Characterization of a truncated recombinant form of human membrane type 3 matrix metalloproteinase

Membrane type 3 matrix metalloproteinase (MT3-MMP), an activator for the zymogen of MMP-2 (proMMP-2, or progelatinase A), is known to be expressed in human placenta, brain, lung and rat vascular smooth muscle cells, but information about its biochemical properties is limited. In the present study, we expressed and purified a truncated form of MT3-MMP lacking the transmembrane and intracytoplasmic domain (Delta MT3) and characterized the enzyme biochemically. Delta MT3 digested type III collagen into characteristic 3/4- and 1/4-fragments by cleaving the Gly781- Ile782 and Gly784-Ile 785 bonds of alpha 1(III) chains. Although Delta MT3 did not have such an activity against type I collagen, it attacked the Gly4-Ile5 bond of the triple helical portion of alpha 2(I) chains, leading to removal of the crosslink containing N-terminal telopeptides.
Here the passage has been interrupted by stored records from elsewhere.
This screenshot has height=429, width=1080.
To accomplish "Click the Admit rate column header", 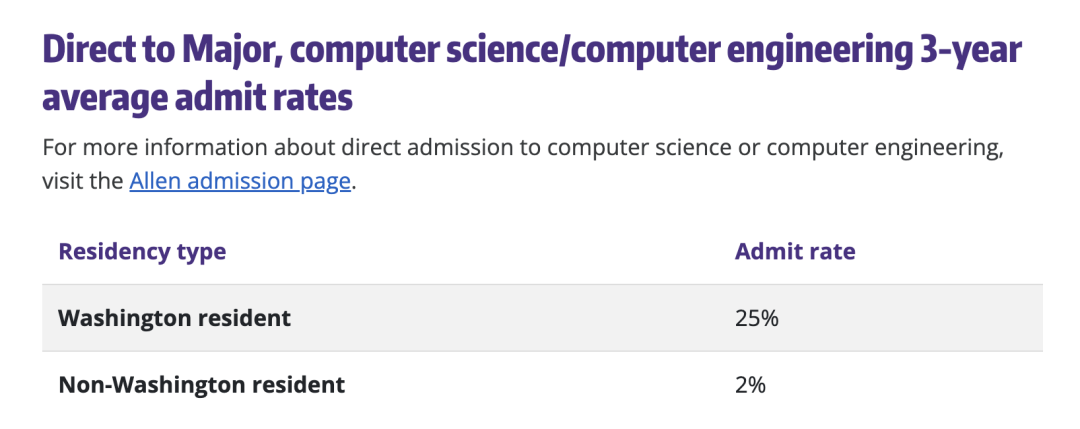I will [x=795, y=251].
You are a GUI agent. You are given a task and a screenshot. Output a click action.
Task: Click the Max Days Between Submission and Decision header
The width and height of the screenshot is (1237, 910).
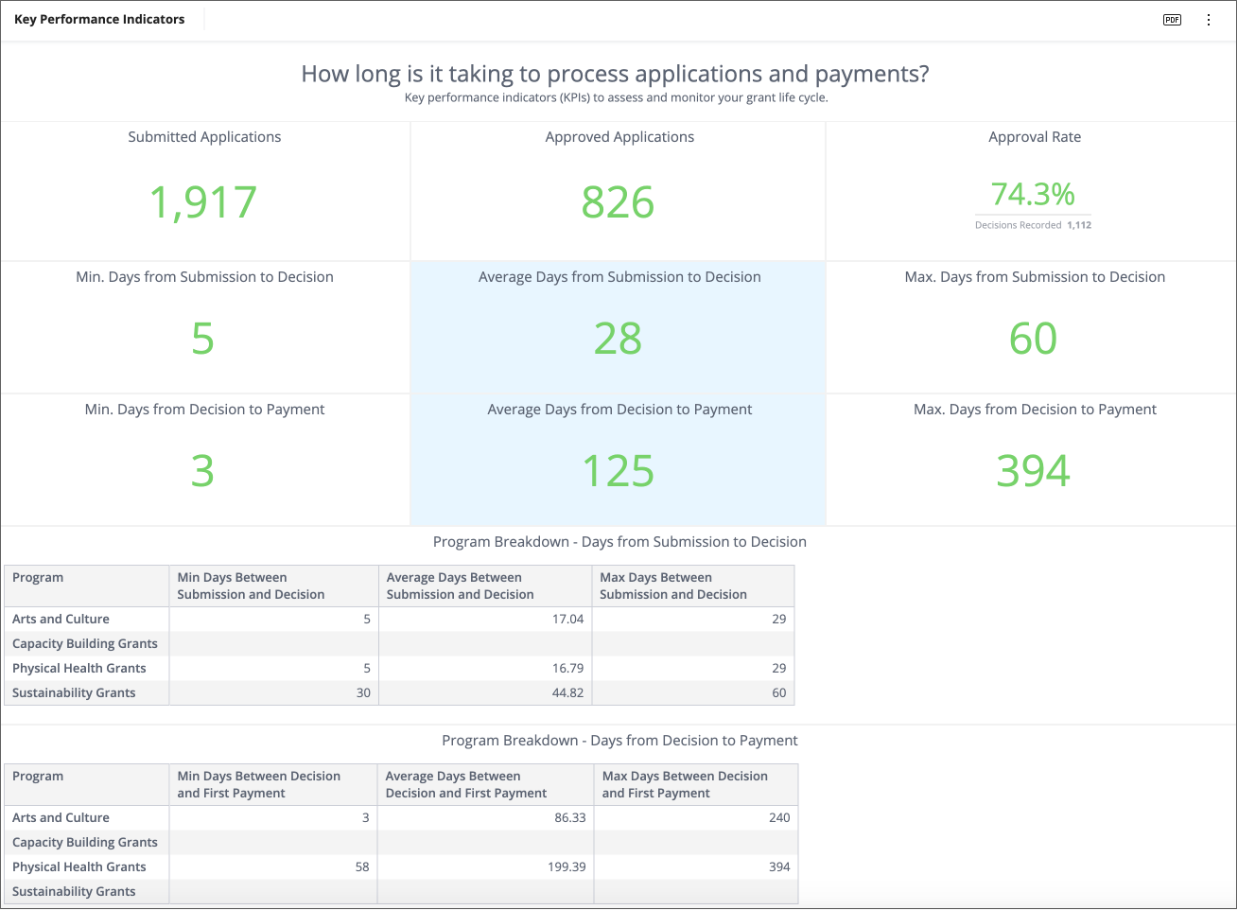[x=673, y=586]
By quantitative analyses of the activities of Delta MT3 and a similar deletion mutant of MT1-MMP (Delta MT1), Delta MT3 was approximately fivefold more efficient at cleaving type III collagen. Delta MT3 also digested cartilage proteoglycan, gelatin, fibronectin, vitronectin, laminin-1, alpha 1-proteinase inhibitor and alpha 2-macroglobulin into almost identical fragments to those given by Delta MT1, although carboxymethylated transferrin digestion by Delta MT3 generated some extra fragments. The activity of Delta MT3 alas inhibited by tissue inhibitor of metalloproteinases-2 (TIMP-2) and TIMP-3 in a 1 : 1 stoichiometry, but not by TIMP-1. ProMMP-2 was partially activated by Delta MT3 to give the intermediate form. These results indicate that, like MT1-MMP. MT3-MMP exhibits proteolytic activities against a wide range of extracellular matrix molecules. However, differences in the proMMP-2 activation and tissue distribution suggest that MT3-MMP and MT1-MMP play different roles in the pathophysiological digestion of extracellular matrix.